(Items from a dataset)
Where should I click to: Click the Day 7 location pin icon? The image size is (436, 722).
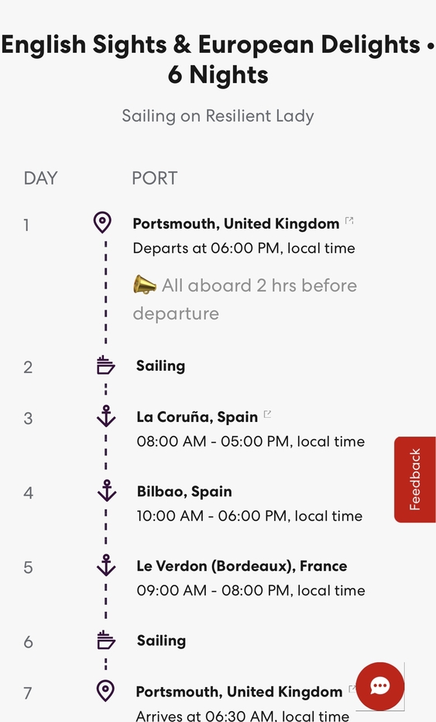105,691
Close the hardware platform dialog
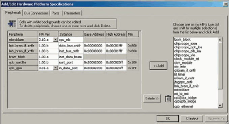229x124 pixels. pyautogui.click(x=226, y=4)
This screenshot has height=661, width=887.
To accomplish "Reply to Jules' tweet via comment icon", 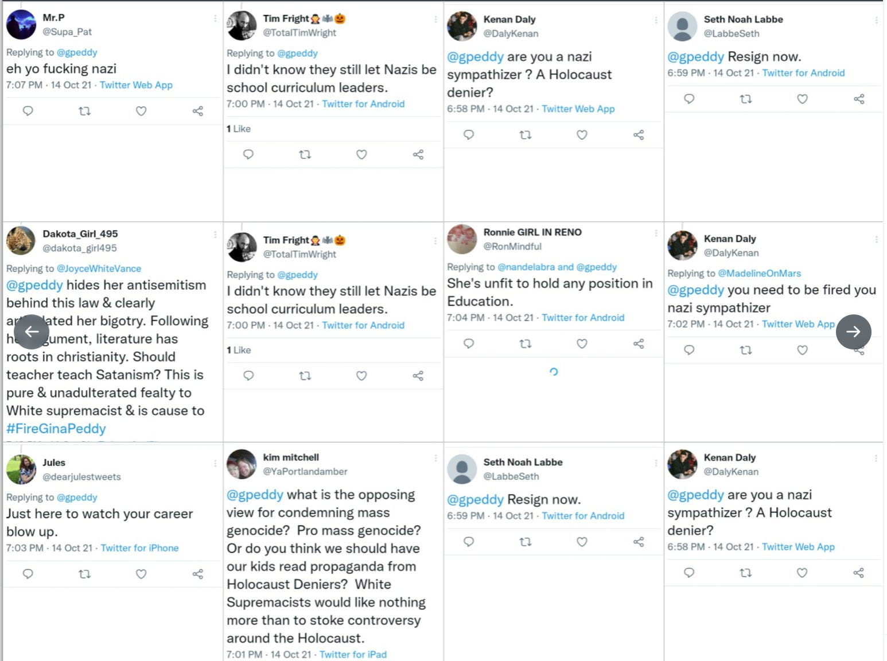I will (28, 574).
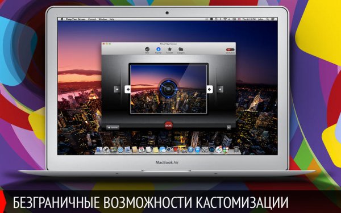Click the gray outer left arrow
Screen dimensions: 341x213
[117, 89]
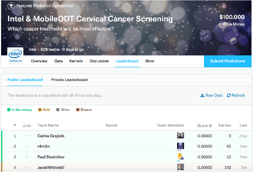Click JacobWhitehill's member avatar
The height and width of the screenshot is (172, 253).
(x=181, y=167)
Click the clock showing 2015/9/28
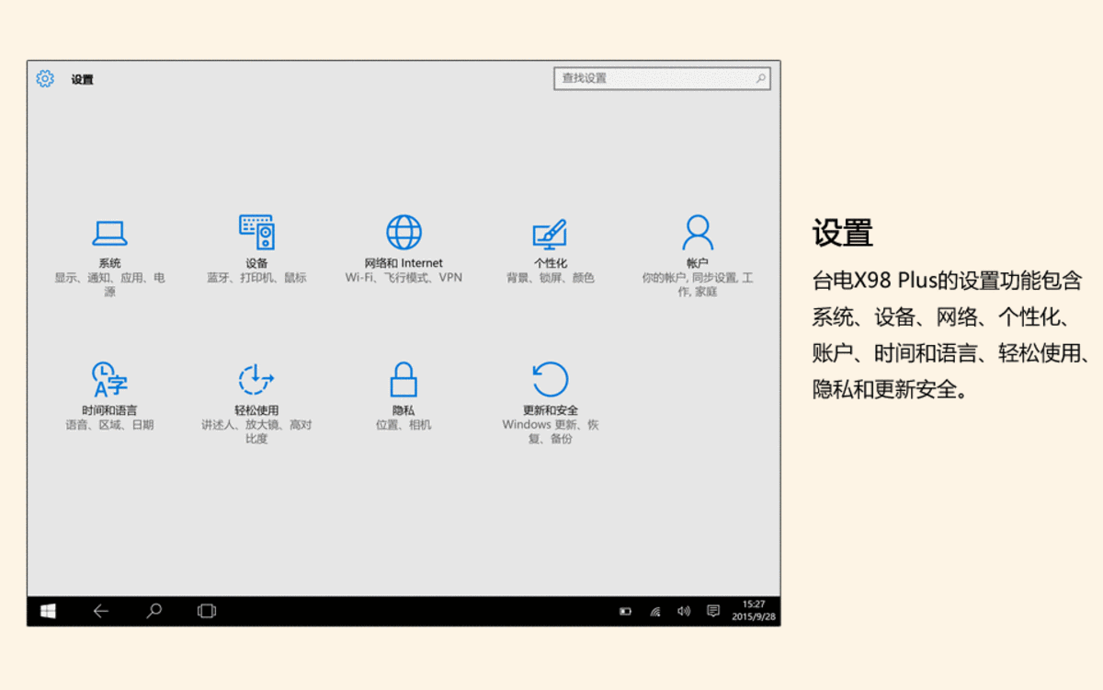The image size is (1103, 690). [x=754, y=611]
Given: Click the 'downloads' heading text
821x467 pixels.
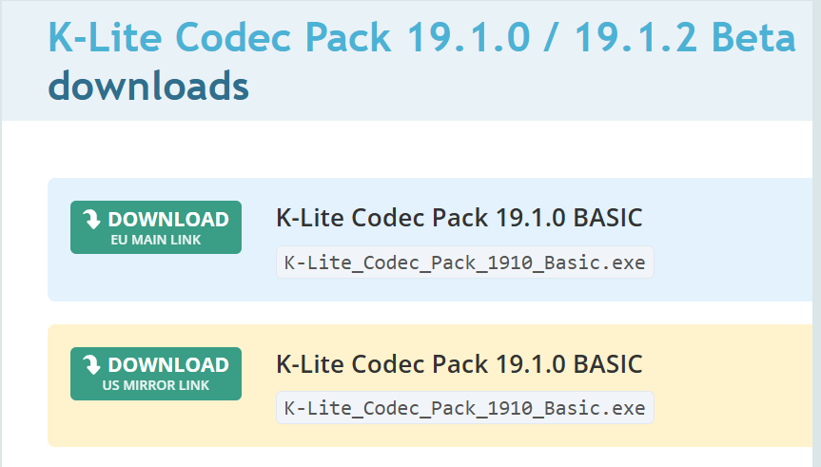Looking at the screenshot, I should (148, 86).
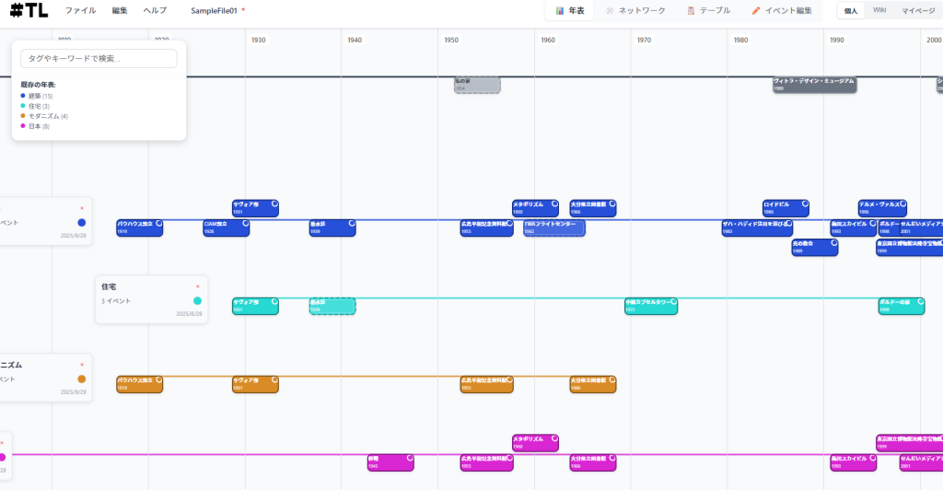Open the イベント編集 pencil tab
Viewport: 943px width, 490px height.
click(x=782, y=11)
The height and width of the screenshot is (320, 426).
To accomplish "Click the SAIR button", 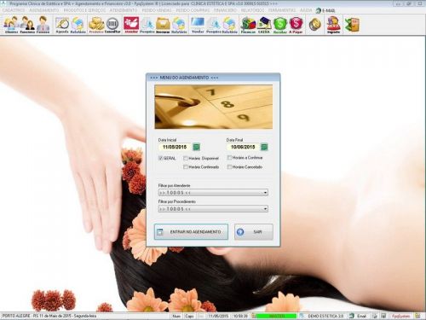I will 254,232.
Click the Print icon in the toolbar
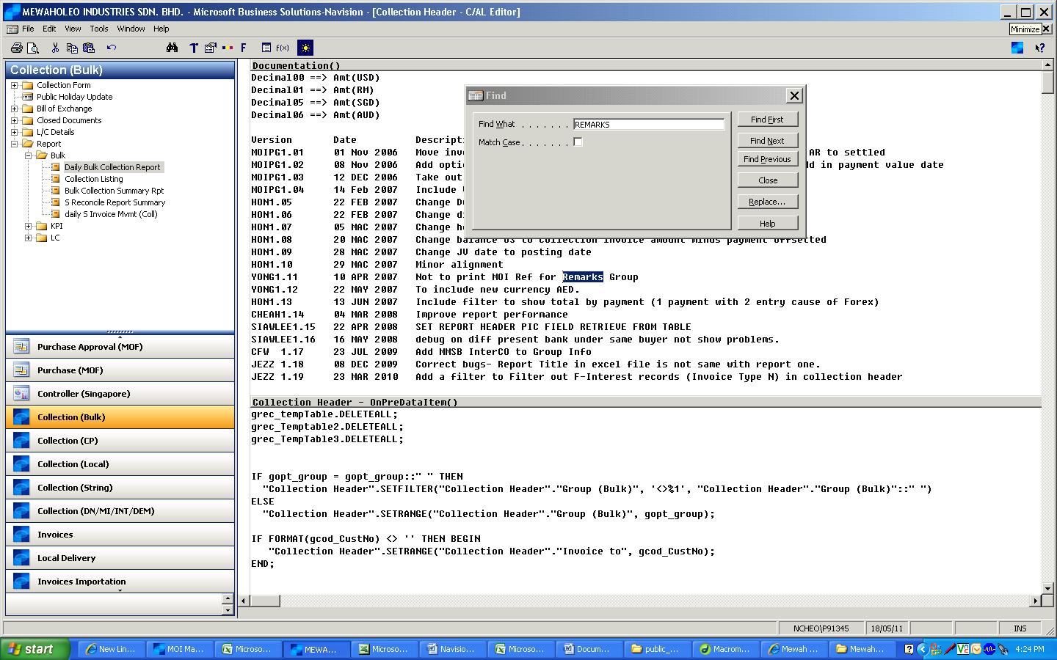Viewport: 1057px width, 660px height. 17,48
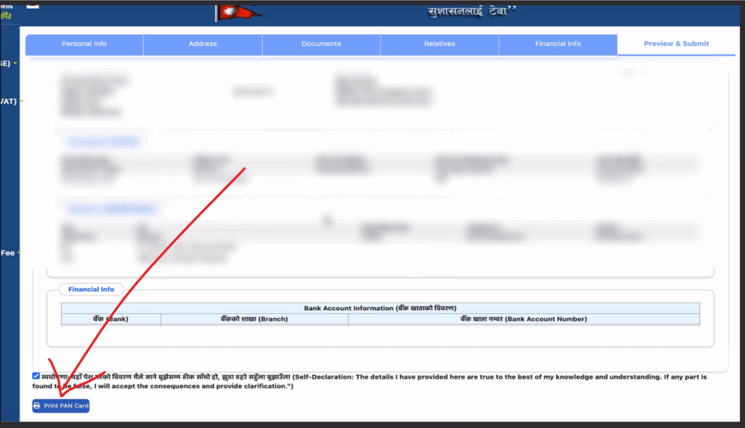Open the Financial Info tab
The height and width of the screenshot is (428, 745).
coord(557,44)
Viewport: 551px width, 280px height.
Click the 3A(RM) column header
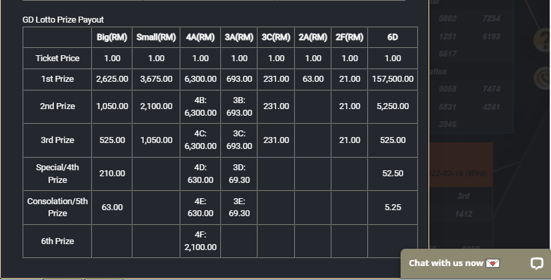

▶ **PROBLEM DETAILS**
Print exactly the lines above that run from the one with "Close the hardware platform dialog" to the one with "This screenshot has height=661, width=887.", both included. No pictures.

▶ **THE ANSWER**
Close the hardware platform dialog
229x124 pixels. pyautogui.click(x=226, y=4)
This screenshot has height=661, width=887.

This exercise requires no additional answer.